Exercise instructions
If a line of the listing contains the string "computer", return that line.

#### Data excerpts

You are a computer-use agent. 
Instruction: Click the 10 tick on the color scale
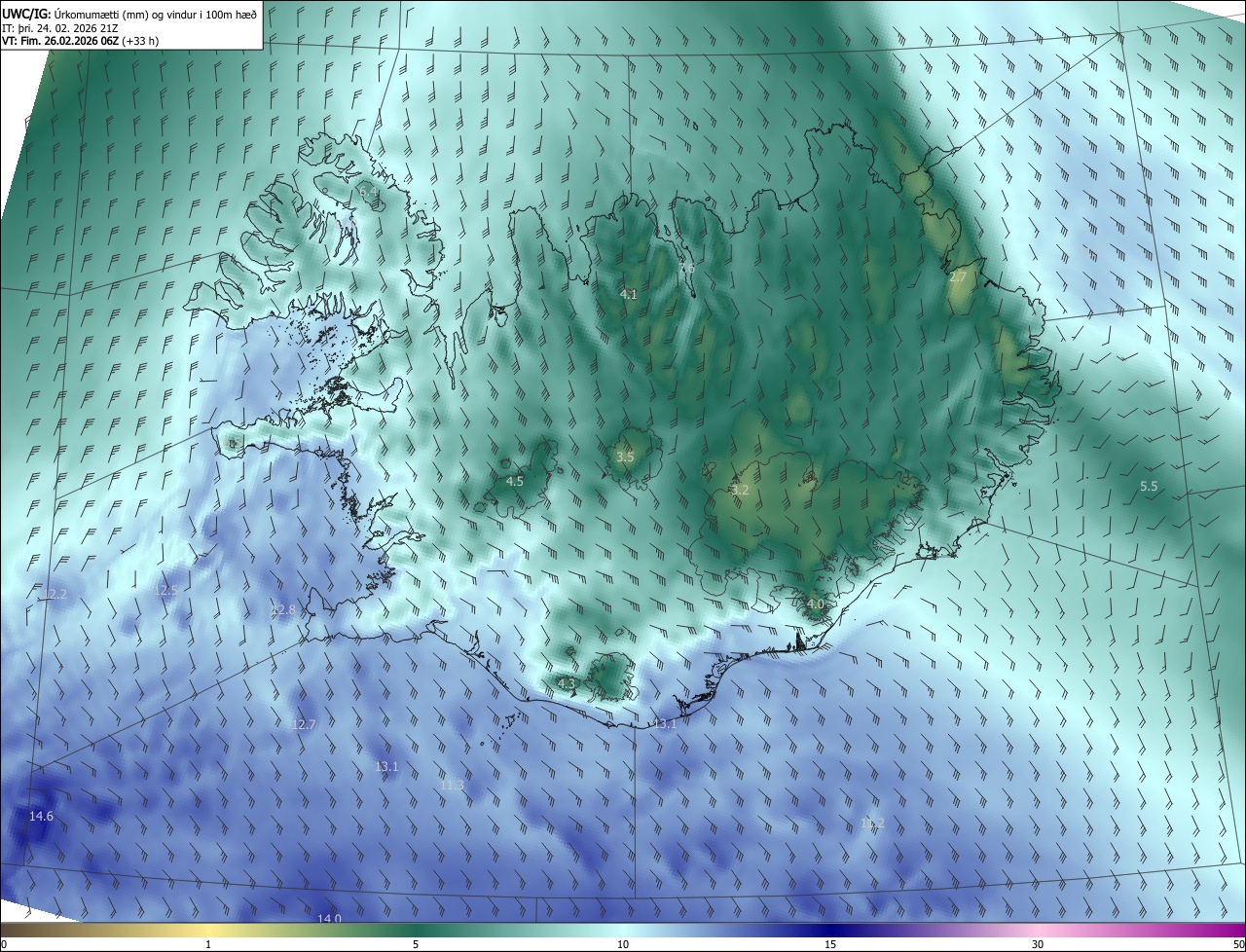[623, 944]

########
#### Data excerpts

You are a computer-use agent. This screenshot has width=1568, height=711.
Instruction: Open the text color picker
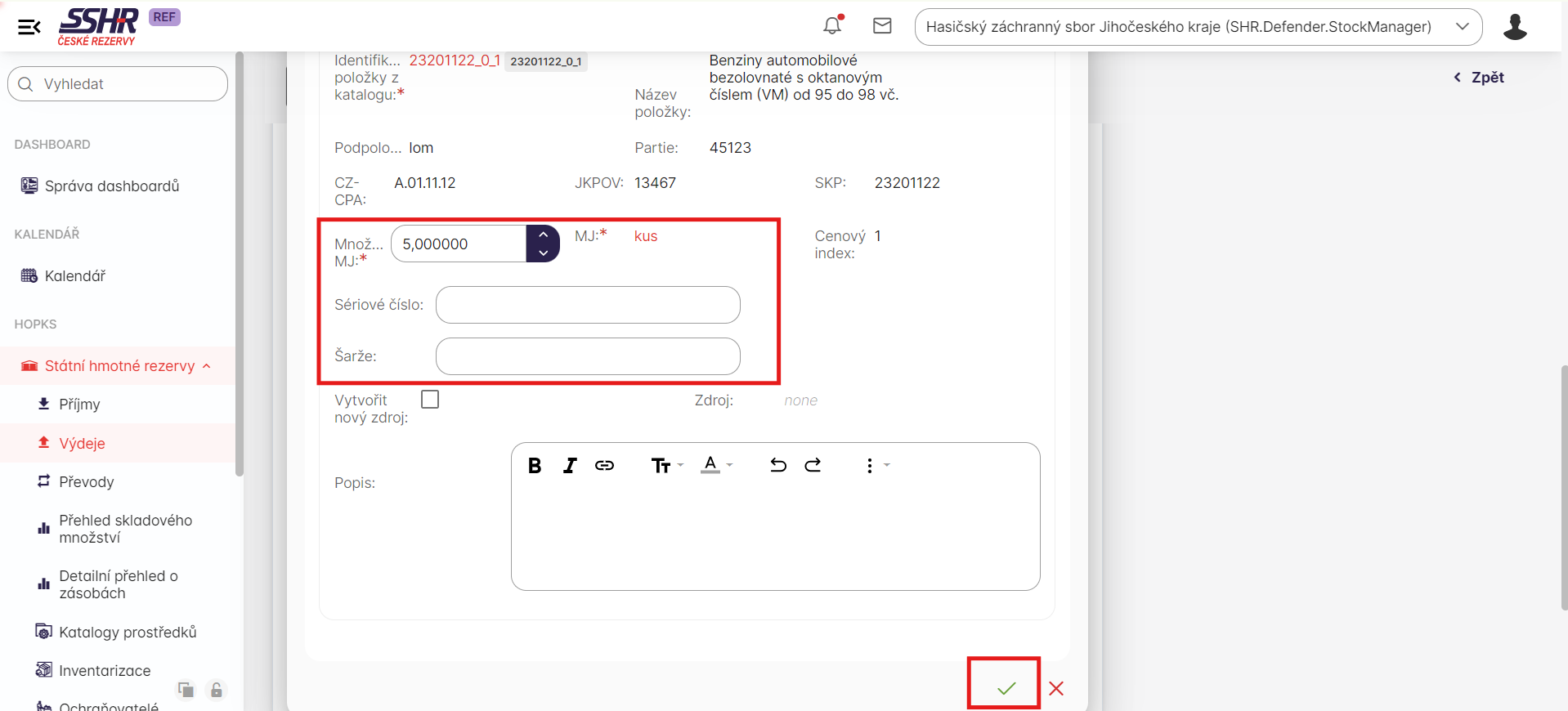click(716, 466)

########
#### Data excerpts

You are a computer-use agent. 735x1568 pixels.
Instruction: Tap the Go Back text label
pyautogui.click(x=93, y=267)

########

Response
You are a computer-use agent. 
You are a computer-use agent. This screenshot has width=1568, height=711.
You are a computer-use agent. 735x1568 pixels.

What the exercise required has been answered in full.